Dear Friends,
In this week’s Parasha, Moshe assembled the nation and conveyed the importance of the mitzvah to observe Shabbat. Why is the fundamental of Shabbat observance expressed primarily through refraining from creative acts?
Dayan Dr. Isidor Grunfeld z”l suggests a unique perspective. As human beings, G-d endowed us with numerous talents and abilities to impact the world. Although we cannot create something from nothing, we are highly successful at utilizing our abilities and available resources to further our ends. We possess finite skills to create and control within our environment. Thus, we are partners with G-d in our responsibility to manage and improve the world. However, this can engender arrogance. Since we are so successful at what we do, we are liable to make the mistake that we are the actual creators and exert absolute control over the world. Shabbat comes as a reminder that only G-d truly creates and has complete control over everything. In contrast, we refrain from creative acts to acknowledge our subservience to G-d, the actual Master, over creation. By not manipulating or interfering with nature on Shabbat, we demonstrate that we don’t possess the power to manage and control; only G-d does.
Part of the function – and beauty – of mitzvot is that by guiding our actions, they ingrain within us an appreciation and connection to the fundamentals of our faith. Shabbat observance is essential because it demonstrates our loyalty to the knowledge that G-d created the world and took us out of Egypt.

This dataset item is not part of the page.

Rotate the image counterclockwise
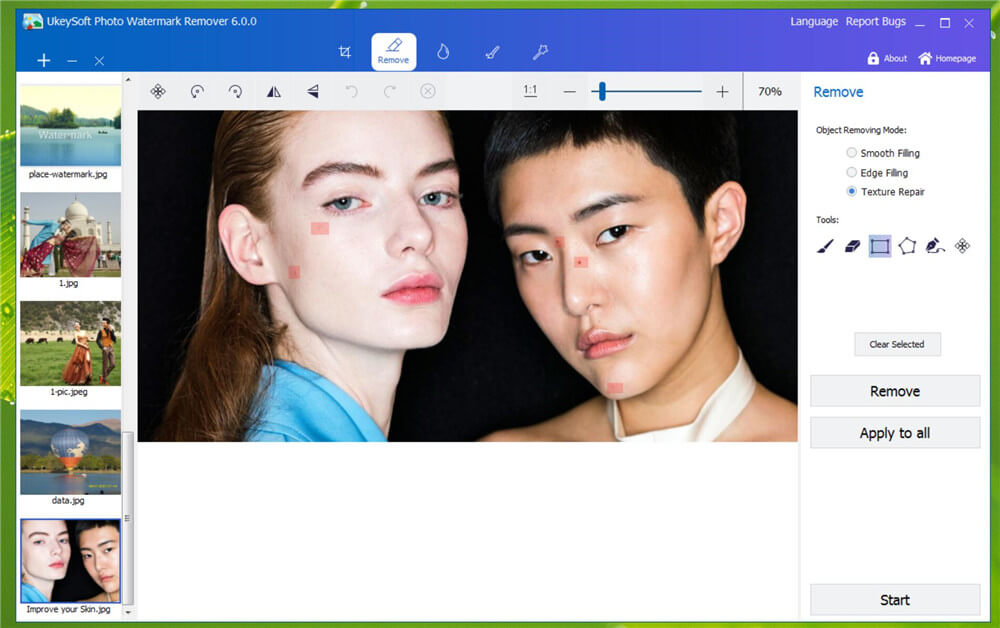Screen dimensions: 1000x628 (x=197, y=91)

Some believe that work defines their place in the world. This is the thesis of the modern-day term, “workism,” which suggests that work is the centrepiece of one’s identity and life’s purpose. By contrast, we Jews believe that what Shabbat – not work – celebrates is the centrepiece of our identity and defines our life’s purpose.
We may, indeed we do, work hard, but we don’t confuse the notion that work defines the world. Rather we understand the fundamental principle that G-d created the world by our observing Shabbat.